● **DOCUMENT EXCERPT**:

* START *

Do you have a maximum budget in mind?

Ken
 
It's a racepak system, but that's not relevant as I'm using their universal sensor system. Specs as noted.

Max budget is not a factor. Willing to invest what it takes to do it right.
 
Temp/RH are usually combined. I had to do environmental monitoring for an eventual paper a long time ago and I used a temp/RH sensor similar to these: **broken link removed**

This says 4-20 mA or 0-1V. 4-20 mA will be very common. It can be converted to 1-5 (I think) using nothing but a precision resistor )see DigiKey Corp. | Electronic Components Distributor | United States Home Page) at the logger end. This removes quantization errors at the low end. Current is very common because it's not affected by wire length. 24 VDC will also be common. The use of current output also tends to eliminate ground loops.

You may have to use a 5 to 24 DC-DC converter or 12 to 24 DC-DC converter to run standard sensors.

This might work for barometric pressure: **broken link removed**

But again, there are power supply issues.

Example converter: SKE15A-24: MEAN WELL: Power Supplies & Wall Adapters

You have to whittle out the specs that are appropriate. 5V power isn't popular for industrial control, 24 VDC is. Voltage output isn't popular either. Current output (4-20 mA) is a better choice and converting it to a voltage at the logger end. There may be differences between sourcing and sinking outputs. Sinking is more common.

* END *

[Records contained in a dataset]
* START *

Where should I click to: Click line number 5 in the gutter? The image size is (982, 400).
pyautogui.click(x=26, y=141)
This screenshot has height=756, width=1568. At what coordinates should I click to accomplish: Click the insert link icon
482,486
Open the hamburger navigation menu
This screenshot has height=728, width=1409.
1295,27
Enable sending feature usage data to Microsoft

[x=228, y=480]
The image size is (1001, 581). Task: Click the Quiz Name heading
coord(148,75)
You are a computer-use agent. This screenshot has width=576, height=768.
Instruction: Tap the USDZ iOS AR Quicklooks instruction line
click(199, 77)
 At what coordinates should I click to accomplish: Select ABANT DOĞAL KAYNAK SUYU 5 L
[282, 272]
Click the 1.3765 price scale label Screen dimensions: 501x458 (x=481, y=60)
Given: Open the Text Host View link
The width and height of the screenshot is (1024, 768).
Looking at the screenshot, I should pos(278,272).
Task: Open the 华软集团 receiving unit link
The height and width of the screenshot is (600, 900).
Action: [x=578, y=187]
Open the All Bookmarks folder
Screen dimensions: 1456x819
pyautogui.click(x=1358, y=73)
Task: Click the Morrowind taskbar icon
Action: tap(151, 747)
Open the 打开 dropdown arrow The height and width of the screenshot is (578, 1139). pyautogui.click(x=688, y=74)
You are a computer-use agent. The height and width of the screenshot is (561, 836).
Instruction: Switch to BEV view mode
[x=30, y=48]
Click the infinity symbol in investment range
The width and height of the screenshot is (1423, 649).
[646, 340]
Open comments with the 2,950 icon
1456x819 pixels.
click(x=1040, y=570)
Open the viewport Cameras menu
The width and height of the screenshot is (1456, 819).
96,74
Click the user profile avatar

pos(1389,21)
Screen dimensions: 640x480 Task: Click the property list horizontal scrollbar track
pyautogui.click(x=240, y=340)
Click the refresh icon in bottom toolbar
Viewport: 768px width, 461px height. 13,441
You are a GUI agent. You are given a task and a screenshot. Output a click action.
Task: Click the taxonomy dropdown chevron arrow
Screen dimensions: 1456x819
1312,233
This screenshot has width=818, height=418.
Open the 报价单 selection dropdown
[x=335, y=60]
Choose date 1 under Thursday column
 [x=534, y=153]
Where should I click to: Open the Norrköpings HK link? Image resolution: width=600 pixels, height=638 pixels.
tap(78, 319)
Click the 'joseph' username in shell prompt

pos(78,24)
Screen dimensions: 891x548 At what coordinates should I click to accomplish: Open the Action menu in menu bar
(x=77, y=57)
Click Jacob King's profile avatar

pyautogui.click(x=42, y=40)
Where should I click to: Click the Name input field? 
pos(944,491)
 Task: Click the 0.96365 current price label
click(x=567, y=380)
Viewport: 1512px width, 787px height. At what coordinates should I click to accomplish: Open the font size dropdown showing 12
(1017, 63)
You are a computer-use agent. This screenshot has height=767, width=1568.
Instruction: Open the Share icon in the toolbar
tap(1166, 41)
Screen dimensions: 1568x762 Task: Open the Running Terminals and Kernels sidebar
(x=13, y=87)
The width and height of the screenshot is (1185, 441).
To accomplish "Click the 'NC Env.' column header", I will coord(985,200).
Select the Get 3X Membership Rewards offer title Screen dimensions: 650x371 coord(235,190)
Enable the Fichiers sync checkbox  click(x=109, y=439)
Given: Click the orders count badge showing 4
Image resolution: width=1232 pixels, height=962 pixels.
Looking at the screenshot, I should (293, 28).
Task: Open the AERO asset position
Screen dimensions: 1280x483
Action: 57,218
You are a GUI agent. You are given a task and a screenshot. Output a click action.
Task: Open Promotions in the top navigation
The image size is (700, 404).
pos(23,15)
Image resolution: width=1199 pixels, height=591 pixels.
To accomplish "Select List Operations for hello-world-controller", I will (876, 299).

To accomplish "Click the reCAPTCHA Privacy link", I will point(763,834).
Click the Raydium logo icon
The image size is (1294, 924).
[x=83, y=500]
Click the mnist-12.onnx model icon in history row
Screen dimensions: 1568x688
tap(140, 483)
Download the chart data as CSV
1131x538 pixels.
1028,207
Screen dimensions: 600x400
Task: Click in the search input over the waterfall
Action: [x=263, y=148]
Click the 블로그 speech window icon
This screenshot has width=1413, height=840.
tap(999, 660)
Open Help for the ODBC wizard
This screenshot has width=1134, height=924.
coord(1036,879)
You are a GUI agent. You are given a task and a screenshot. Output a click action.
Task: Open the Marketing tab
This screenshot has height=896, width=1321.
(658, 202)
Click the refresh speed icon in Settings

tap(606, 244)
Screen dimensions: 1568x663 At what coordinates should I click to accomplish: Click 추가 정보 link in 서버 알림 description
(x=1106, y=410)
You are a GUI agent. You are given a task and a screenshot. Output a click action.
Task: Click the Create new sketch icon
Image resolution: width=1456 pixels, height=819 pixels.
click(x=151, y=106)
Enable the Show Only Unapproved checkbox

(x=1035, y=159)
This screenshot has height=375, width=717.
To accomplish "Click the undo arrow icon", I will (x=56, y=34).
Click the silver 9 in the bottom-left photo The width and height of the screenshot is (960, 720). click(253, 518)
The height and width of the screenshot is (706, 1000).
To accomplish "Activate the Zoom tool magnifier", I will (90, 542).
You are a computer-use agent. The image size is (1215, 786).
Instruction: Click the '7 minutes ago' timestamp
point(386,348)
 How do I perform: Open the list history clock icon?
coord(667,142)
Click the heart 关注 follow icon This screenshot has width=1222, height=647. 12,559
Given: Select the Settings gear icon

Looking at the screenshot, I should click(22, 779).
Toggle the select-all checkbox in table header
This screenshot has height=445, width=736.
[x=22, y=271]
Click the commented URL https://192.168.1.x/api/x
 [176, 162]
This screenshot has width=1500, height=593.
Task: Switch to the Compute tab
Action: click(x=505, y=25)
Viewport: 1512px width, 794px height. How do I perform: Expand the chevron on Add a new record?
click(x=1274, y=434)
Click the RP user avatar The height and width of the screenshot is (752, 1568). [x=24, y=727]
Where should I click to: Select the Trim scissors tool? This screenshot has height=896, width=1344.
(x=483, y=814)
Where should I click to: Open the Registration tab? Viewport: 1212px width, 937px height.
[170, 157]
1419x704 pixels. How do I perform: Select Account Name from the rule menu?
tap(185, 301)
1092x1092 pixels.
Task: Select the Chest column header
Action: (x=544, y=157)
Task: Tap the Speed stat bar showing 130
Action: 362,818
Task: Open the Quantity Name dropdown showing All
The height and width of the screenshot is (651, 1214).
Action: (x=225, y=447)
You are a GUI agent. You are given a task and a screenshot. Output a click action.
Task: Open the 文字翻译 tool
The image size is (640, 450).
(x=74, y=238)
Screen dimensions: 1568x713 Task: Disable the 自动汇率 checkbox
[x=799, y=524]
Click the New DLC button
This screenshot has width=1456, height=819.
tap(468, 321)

* END *

● **EXERCISE DESCRIPTION**:
Transcribe the stretch of the sensor discussion from "Max budget is" through "run standard sensors." word for word.

● **FINAL ANSWER**:
Max budget is not a factor. Willing to invest what it takes to do it right.
 
Temp/RH are usually combined. I had to do environmental monitoring for an eventual paper a long time ago and I used a temp/RH sensor similar to these: **broken link removed**

This says 4-20 mA or 0-1V. 4-20 mA will be very common. It can be converted to 1-5 (I think) using nothing but a precision resistor )see DigiKey Corp. | Electronic Components Distributor | United States Home Page) at the logger end. This removes quantization errors at the low end. Current is very common because it's not affected by wire length. 24 VDC will also be common. The use of current output also tends to eliminate ground loops.

You may have to use a 5 to 24 DC-DC converter or 12 to 24 DC-DC converter to run standard sensors.